Iraq's Kurds agree on post-election candidate 4.2.2005
by By Shamal Aqrawi

 



ARBIL, Iraq (Reuters) - Jalal Talabani, one of Iraq's two top Kurdish leaders, will be the candidate for Iraq's prime minister or president if a Kurd is chosen to hold either position following elections, his rival says.

"We have agreed that Talabani is going to be the Kurds' candidate for one of the key posts in Baghdad, either the presidency or the prime minister," Masoud Barzani, leader of the Kurdistan Democratic Party, said on Thursday.

"We will not accept other than that."

Talabani is head of the Patriotic Union of Kurdistan, the other main Kurdish political party. Together the two parties represent about 90 percent of people in the Kurdish northern regions of Iraq. The two parties, who fought a civil war in the 1990s, formed an alliance to contest the elections.

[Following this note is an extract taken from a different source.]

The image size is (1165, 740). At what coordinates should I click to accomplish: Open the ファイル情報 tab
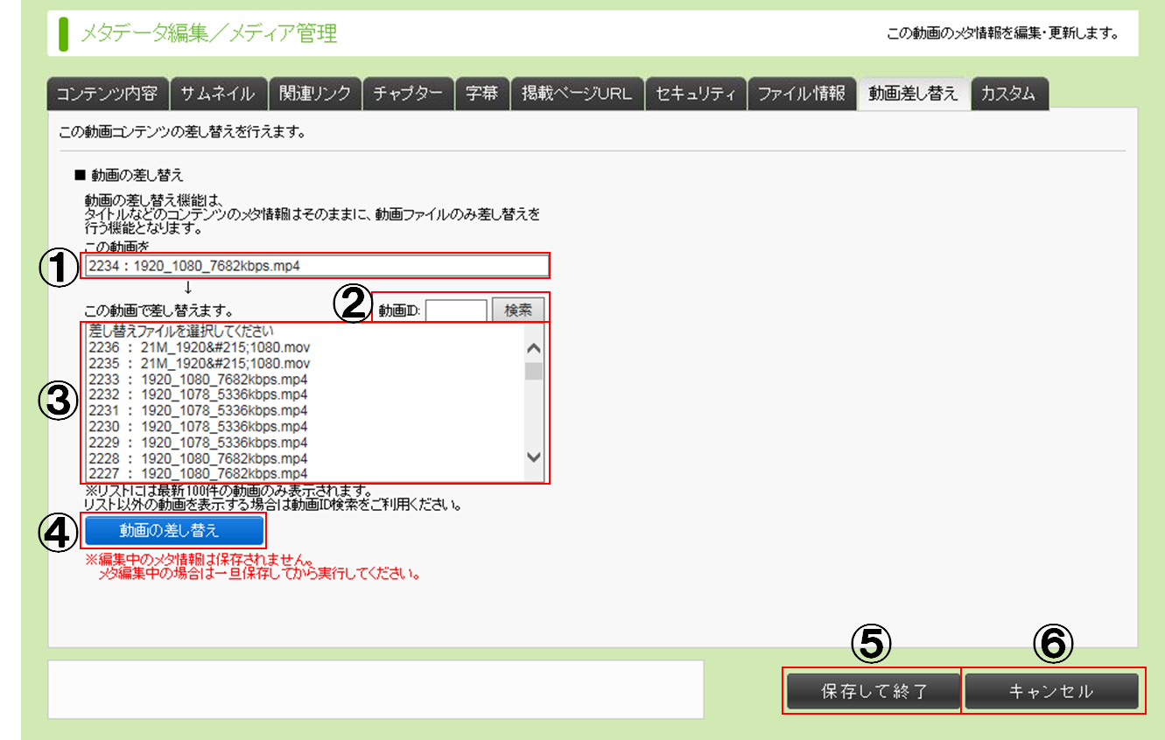pos(801,94)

The Kurdish alliance is widely expected to come second or third in the elections, with a Shi'ite bloc certain to win.

Kurds represent about 15 percent of Iraq's 27 million strong population. They are mainly based in three northern provinces close to the Turkish and Iranian borders.

Turnout in Sunday's historic election is believed to have been very strong in the Kurdish region and the Kurds are expected to be powerful players when it comes to determining who takes the top positions in Iraq's next government.

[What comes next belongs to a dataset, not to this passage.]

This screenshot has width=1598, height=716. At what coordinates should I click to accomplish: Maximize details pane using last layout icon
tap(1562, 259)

Final results from the poll are not expected to be known for at least another week. Once the results are known, a 275-member National Assembly will be inaugurated and then a government formed.

The government will comprise a presidential council of a president and two vice presidents, who will then decide on a prime minister and a cabinet of ministers.

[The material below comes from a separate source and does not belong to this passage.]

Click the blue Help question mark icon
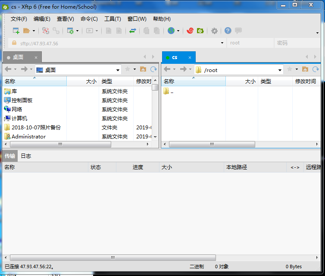This screenshot has width=325, height=276. pos(228,31)
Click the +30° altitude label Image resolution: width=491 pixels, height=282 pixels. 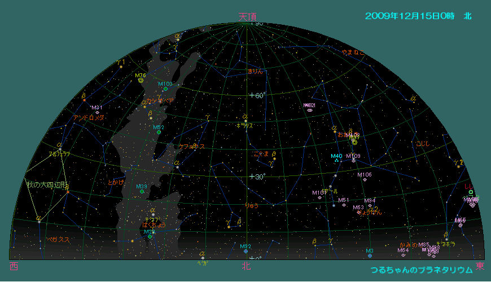257,177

Much of the horse-trading to determine the top four positions -- presidents and prime minister -- is expected to take place in the days ahead, as the final results of the election are being determined.

It was expected that a Shi'ite, representing Iraq's 60 percent Shi'ite majority, would take the position of prime minister, as is the case with the current interim government.

But in recent days it has been suggested that a Kurd might take that role, or the position of president -- currently held by an Arab Sunni Muslim -- creating uncertainty about the final structure of Iraq's first post-Saddam Hussein elected government.